Lake Tahoe is one of the most beautiful, epic places in the world. The lake is famously blue and clear.
One of the most challenging things in my field is that climate change is exacerbating a lot of other environmental stewardship challenges.
I think a lot of people feel a bit powerless in the face of climate change. In the short term it is worth us focusing on those things that we can control or understand on shorter time scales. So that if we know that an ecosystem is already stressed, then we can focus on looking at what we can do about stressors more under our control to keep our ecosystems healthy for longer.
I really appreciate the niche that the Tyler Prize has: it's about the application of very sound, novel, groundbreaking science. There are so many well deserved prizes for novel science and for environmental conservation, but the Tyler Prize is unique in that it is celebrating the people and organizations who are right at the nexus of the two. It feels really motivational that you can be involved in novel groundbreaking science that is offering solutions to some of our major environmental issues.

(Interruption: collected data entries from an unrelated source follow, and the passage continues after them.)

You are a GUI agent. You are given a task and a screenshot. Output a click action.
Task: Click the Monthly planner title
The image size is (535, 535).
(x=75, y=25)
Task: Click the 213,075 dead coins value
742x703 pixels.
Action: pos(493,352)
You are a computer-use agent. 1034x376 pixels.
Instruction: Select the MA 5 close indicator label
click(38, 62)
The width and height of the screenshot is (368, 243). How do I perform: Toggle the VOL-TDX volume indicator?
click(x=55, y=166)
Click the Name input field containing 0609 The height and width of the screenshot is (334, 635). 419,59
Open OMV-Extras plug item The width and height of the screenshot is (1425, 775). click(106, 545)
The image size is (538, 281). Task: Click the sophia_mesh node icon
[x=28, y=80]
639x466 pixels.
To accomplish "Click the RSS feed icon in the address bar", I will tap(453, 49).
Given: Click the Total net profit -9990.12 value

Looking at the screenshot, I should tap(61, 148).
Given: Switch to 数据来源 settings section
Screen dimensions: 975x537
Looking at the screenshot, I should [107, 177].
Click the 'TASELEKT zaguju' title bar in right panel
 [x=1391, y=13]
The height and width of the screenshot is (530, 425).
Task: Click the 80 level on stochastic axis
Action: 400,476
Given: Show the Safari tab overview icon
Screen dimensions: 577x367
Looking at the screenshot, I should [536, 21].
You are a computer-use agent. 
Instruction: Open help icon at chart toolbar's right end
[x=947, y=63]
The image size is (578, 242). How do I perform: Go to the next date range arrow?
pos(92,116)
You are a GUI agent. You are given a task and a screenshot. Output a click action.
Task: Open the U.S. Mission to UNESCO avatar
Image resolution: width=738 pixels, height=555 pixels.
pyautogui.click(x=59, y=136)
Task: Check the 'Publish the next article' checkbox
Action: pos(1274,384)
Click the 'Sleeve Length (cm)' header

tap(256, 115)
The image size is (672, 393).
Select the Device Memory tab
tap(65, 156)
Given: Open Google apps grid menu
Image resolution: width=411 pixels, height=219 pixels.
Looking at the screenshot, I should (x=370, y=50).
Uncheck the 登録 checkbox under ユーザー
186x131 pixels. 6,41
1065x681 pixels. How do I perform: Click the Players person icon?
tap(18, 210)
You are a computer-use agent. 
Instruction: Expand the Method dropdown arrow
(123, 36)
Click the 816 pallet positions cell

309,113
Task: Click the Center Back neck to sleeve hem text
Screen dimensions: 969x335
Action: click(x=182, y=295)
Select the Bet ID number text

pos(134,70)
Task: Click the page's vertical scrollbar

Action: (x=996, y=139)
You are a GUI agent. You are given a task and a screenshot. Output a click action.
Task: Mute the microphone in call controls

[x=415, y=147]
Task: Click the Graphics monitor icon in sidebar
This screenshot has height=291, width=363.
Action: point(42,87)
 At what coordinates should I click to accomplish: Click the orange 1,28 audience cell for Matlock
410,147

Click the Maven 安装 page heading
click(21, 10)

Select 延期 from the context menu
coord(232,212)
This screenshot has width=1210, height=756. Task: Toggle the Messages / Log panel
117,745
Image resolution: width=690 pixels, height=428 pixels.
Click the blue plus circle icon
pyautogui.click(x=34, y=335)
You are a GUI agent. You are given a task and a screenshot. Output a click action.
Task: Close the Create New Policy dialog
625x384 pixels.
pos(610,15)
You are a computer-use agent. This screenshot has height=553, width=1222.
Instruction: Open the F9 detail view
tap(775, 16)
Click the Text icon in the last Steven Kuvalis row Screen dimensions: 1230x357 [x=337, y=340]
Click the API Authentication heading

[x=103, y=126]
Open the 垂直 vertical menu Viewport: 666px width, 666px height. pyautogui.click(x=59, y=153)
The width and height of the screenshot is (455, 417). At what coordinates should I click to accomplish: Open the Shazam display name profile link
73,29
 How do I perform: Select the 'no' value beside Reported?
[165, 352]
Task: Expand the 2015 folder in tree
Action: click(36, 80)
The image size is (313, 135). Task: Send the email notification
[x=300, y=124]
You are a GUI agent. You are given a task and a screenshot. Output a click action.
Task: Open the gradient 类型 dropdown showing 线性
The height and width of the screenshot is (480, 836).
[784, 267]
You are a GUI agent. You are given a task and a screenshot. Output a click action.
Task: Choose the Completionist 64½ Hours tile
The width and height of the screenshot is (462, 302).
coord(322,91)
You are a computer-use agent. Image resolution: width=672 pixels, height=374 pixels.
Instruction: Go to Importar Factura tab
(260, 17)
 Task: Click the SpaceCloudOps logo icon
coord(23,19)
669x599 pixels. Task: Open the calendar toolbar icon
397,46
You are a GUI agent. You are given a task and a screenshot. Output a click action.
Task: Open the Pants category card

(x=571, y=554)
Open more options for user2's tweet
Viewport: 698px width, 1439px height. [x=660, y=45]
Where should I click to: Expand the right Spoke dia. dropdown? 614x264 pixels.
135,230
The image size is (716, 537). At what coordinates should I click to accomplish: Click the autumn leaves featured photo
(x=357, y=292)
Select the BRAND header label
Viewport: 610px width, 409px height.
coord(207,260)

I'm really favorably impressed by the depth of conversations that we at the Tyler Prize Executive Committee have about people's research and what it means in the world. It is quite humbling to read all of these applications.
I don't know how many people, when they see a prize announcement like this, think of all the hours the committee spends reading about this research (!) but we’re just so inspired by people who have really put an incredible amount of work into things that are good for the environment.
I think that there's a civil service element to leadership and I don't know if everyone sees that part of leadership. That's certainly the way that I look at it.
I'm community-oriented, that's really the thing that drives my affinity with leadership positions. Whenever I'm in a community, I'm always looking for ways to make it better, to make it stronger and to help people to achieve their best.
I think people would be surprised with fresh water at how much microscopic activity drives water quality. I think that is a really under-appreciated aspect of freshwater sciences: that you turn on the tap and the water comes out but, at every point in the process, from the moment that that water falls in the mountains to the moment that it comes out of the faucet, there's a whole biological story at each step along that path.
Now that more people are thinking about their microbiome and thinking about how much all of our microbes all over our bodies are indispensable for functioning, I think it becomes a little more natural for people to start thinking about how those microbes are actually helping to make our water clean as well.
When I was a child, I wanted to be a writer. As a scientist, in a way I’ve achieved that dream. I’ve had the chance to write nearly one hundred pieces of work. My job has all the international adventure that I would have thought a writer would experience.
Stephanie Hampton is President of the Ecological Society of America and Deputy Director of Carnegie Science Division of Biosphere Sciences and Engineering. In March 2025, she will be the Director of the Tahoe Environmental Research Center and faculty in the Department of Environmental Science and Policy at UC Davis.